New JSCEAL Infostealer Malware Targets Windows Systems to Steal Login Credentials

New JSCEAL Infostealer Malware Targets Windows Systems to Steal Login Credentials

A sophisticated information-stealing tool known as JSCEAL has evolved significantly in recent months, deploying advanced anti-analysis techniques and hardened command-and-control infrastructure to target users of cryptocurrency applications on Windows systems.

Security researchers from Cato CTRL discovered the enhanced malware variant during an active campaign that began in August 2025, marking a substantial shift in the threat actor’s operational capabilities.

JSCEAL, an infostealer initially documented by Check Point Research in July 2025, has been actively targeting cryptocurrency enthusiasts and financial application users.

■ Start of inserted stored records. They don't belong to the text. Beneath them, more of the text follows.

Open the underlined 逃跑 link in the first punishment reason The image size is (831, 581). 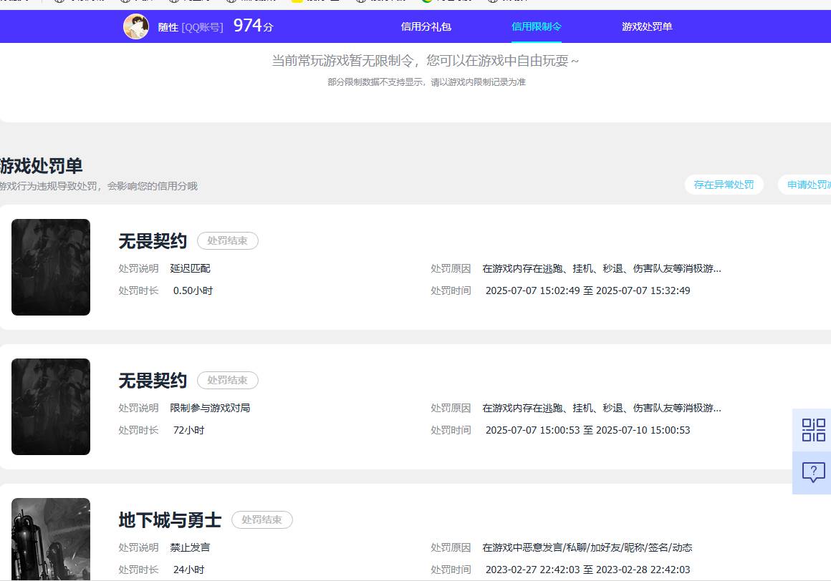[x=547, y=268]
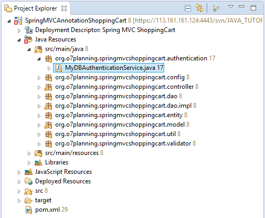This screenshot has width=265, height=218.
Task: Click the Java Resources icon
Action: [x=28, y=39]
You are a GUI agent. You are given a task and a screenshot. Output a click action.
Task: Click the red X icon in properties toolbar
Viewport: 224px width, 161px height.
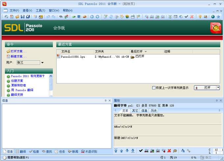(169, 151)
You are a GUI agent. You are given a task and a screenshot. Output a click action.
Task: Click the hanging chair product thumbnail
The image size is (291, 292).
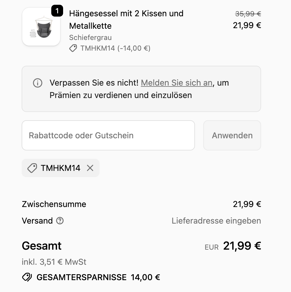pyautogui.click(x=41, y=27)
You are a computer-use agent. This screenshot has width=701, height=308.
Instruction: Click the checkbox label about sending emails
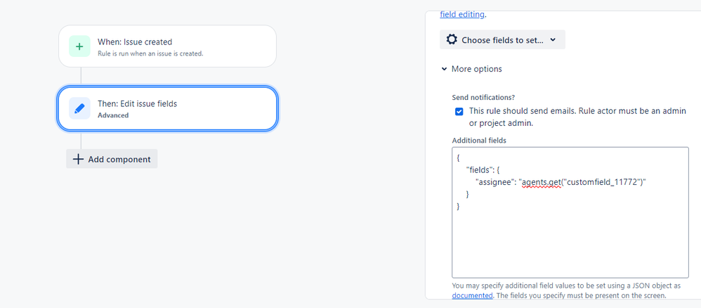point(577,117)
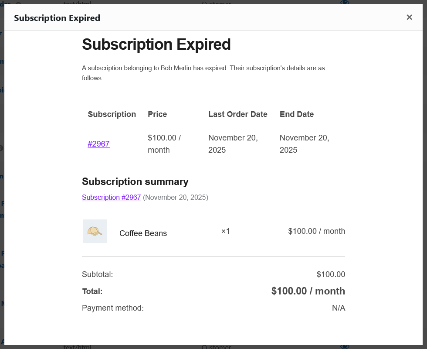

The malware specializes in harvesting login credentials and sensitive authentication data from infected Windows systems.

What distinguishes the August 2025 campaign from previous variants is the threat actors’ adoption of a completely redesigned infrastructure architecture combined with reinforced anti-detection mechanisms.

The transition from the legacy campaign to the new variant reveals deliberate operational planning by threat actors.

In the first half of 2025, JSCEAL relied on multi-word, hyphenated C2 domain names such as “download-app-windows[.]com” with consistent .com top-level domains.

Beginning August 20, 2025, operators deployed an entirely new infrastructure strategy utilizing single-word domain names like “emberstolight[.]com” with diverse TLDs including .org, .link, and .net.

Bulk registration of these domains at regular intervals suggests an automated provisioning workflow designed for scalability and evasion.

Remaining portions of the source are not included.